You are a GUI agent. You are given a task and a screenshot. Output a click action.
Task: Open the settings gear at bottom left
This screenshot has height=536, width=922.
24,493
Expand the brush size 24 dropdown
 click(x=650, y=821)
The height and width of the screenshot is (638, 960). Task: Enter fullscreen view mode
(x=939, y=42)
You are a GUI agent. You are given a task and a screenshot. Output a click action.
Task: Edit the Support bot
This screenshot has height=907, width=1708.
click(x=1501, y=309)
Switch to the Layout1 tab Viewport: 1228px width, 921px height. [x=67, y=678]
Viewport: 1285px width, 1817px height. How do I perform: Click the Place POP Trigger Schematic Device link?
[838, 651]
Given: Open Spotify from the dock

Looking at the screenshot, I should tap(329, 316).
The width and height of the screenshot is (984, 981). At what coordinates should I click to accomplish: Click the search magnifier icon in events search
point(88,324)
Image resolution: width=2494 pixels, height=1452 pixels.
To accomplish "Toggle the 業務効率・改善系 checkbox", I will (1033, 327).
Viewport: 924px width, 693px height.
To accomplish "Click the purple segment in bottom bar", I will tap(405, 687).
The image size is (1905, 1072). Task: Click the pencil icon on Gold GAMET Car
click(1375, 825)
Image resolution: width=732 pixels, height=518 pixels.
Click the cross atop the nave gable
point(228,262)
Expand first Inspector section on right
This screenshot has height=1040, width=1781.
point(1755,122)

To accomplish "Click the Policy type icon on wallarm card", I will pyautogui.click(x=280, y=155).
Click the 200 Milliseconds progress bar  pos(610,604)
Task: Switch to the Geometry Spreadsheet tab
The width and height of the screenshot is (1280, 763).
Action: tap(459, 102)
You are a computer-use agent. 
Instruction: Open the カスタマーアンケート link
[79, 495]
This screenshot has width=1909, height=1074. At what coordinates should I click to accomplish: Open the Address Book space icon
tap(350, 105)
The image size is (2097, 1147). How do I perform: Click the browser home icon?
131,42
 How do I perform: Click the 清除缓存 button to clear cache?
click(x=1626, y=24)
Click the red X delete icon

■ ■ ■ ■

* **TASK DETAILS**: Find the lines above that include the string "pixels" and copy them.

* **ANSWER**:
Image resolution: width=2494 pixels, height=1452 pixels.
Image resolution: width=732 pixels, height=518 pixels.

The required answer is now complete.